Longest common substrings: a New Hope

Ok, here's my new runs for the p5 task of my Perl 6 Coding Contest. They do indeed paint a different picture.

First off, what do I now consider to have gone wrong the first time around? Two things:

The data was one-sided. It was synthetically generated from a small number of different characters, and so favored some algorithms to others.
All the data for one algorithm was collected during one run of that program. That probably allowed for quite heavy measurement errors as memory usage increased (thus decreasing the speed) with each new measurement.

With that in mind, the new measurements run each program anew. (But the timings are still done at runtime, so as not to penalize parsing.)

Here's the data I used this time:

Mostly, we're just a bunch of ants all cooperating (sort of) to haul food
toward the nest (on average). There are many groups of people working on
various bits and pieces as they see fit, since this is primarily a volunteer
effort.  This document does not attempt to summarize all these subprojects--see
http://perl6.org for such information. What we can say here is that, unlike
how it was with Perl 5, none of these projects is designed to be the Official
Perl.

It is my fond hope that those who are fond of Perl 5 will be fonder still of
Perl 6. That being said, it's also my hope that Perl will continue trying to be
all things to all people, because that's part of Perl too.  While I accept the
RFC in principle (that is, I don't intend to go raving mad), I have some major
caveats with it, because I think it is needlessly fearful that any of several
programming paradigms will "take over" the design. This is not going to happen.

I did three runs. Run A did just the first sentence from each of the paragraphs. Run B did the first two sentences. Run C did the whole paragraphs.

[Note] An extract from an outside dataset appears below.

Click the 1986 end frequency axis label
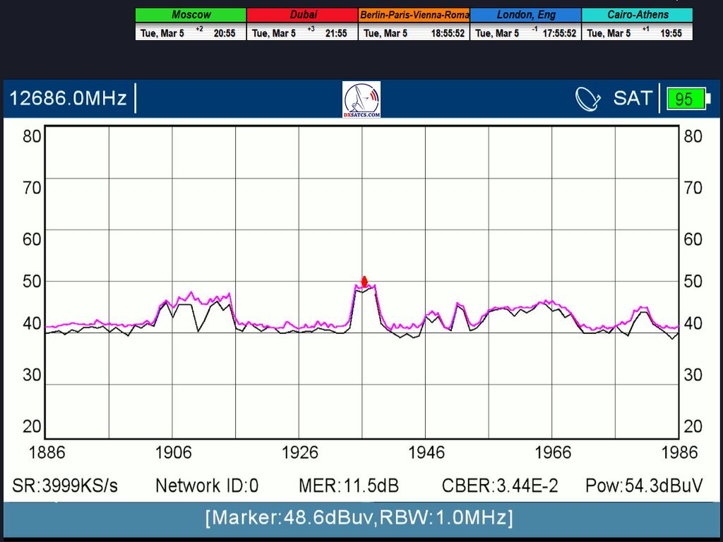Image resolution: width=723 pixels, height=542 pixels. [679, 452]
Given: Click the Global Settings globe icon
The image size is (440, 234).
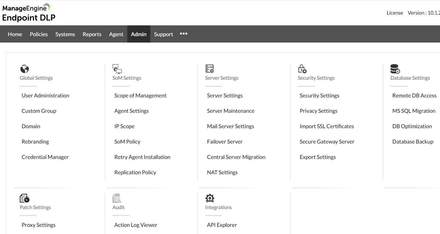Looking at the screenshot, I should click(x=25, y=69).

Here are the results. Again, lower is better, and the Y axis is logarithmic.

Run A. colomon, fox, and moritz are doing fine down at the bottom, around 15-20 seconds.

Run B. The players are spreading over the field. moritz pulls up slightly, fox a bit more.

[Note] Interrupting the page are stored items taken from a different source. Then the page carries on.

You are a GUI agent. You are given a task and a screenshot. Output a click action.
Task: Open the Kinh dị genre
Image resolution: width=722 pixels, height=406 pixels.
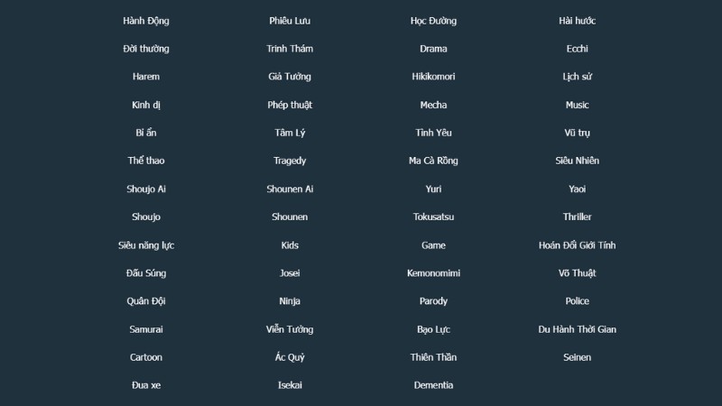click(x=146, y=105)
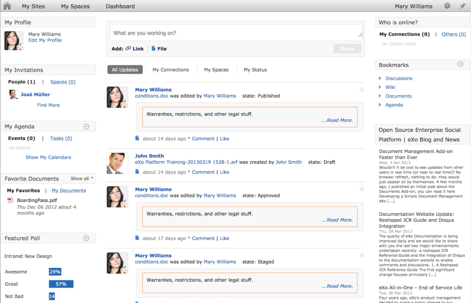
Task: Click the Share button
Action: point(347,48)
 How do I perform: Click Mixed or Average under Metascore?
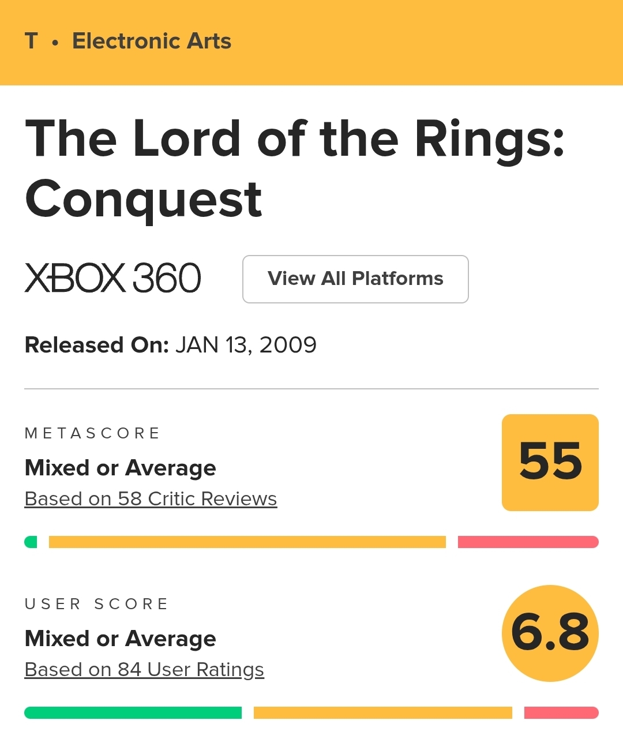pos(120,468)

Run C. fox and util are gone; I didn't get any data from them. My guess is that they maxed out on memory and the OS killed their processes. (I only got 3 out of 10 data points for matthias, for what I guess are similar reasons, and 9 out of 10 data points due to a GC error.) That difference you see there between colomon and moritz corresponds to a factor of about two.

I must say these results feel much better. Might have something to do with the algorithm actually fastest on paper now also being fastest in the graphs.

Looking at the statistics provided by colomon I have this conclusion: if you ever find yourself with a choice between these five algorithms for comparing strings:

Strings really short, as in <30 characters? use fox's or moritz'.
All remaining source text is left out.